REQUIRED ACTION - The answer must be every line from the entries below that contains "width".

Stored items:
[Start of Attachment]
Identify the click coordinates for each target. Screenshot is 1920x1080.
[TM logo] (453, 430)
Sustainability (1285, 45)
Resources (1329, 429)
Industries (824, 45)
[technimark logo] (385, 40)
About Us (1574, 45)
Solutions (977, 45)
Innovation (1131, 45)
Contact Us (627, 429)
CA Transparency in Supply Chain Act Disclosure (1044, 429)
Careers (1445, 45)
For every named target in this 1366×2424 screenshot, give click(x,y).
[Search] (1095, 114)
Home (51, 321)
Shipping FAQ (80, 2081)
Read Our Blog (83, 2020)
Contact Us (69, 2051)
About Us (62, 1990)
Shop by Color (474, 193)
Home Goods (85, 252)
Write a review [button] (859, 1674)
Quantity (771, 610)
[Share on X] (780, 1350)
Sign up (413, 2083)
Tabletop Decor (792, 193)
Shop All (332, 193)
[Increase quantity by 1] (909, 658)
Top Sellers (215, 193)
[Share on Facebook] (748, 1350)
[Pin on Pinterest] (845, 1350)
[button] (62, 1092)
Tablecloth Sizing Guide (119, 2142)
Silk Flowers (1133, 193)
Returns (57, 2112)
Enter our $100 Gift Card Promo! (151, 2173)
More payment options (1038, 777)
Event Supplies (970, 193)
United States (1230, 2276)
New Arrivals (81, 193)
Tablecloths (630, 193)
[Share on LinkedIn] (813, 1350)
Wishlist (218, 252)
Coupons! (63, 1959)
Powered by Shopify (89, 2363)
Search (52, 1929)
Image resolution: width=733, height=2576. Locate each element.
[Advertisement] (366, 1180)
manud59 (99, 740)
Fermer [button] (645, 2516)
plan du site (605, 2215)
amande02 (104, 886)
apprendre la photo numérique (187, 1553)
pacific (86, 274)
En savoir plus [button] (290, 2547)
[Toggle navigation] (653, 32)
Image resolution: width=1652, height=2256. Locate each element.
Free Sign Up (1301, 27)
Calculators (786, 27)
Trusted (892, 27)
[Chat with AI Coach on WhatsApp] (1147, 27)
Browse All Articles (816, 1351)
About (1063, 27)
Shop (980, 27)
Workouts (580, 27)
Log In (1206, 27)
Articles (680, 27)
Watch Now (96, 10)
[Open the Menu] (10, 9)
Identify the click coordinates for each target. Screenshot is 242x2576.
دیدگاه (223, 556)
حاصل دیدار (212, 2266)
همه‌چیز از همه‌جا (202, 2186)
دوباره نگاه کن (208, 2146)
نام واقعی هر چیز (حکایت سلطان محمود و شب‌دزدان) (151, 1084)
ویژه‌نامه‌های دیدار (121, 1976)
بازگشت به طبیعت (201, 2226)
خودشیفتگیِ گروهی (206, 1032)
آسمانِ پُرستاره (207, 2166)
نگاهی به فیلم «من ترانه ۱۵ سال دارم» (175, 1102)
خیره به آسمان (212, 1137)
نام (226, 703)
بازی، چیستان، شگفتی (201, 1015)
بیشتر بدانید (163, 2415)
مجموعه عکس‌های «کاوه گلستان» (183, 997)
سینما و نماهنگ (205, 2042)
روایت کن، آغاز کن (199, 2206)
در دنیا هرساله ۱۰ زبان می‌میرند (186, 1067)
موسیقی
[End of Attachment]
TASK SOLUTION -
Image resolution: width=733, height=2576. Locate each element.
Image resolution: width=1652, height=2256. Locate each element.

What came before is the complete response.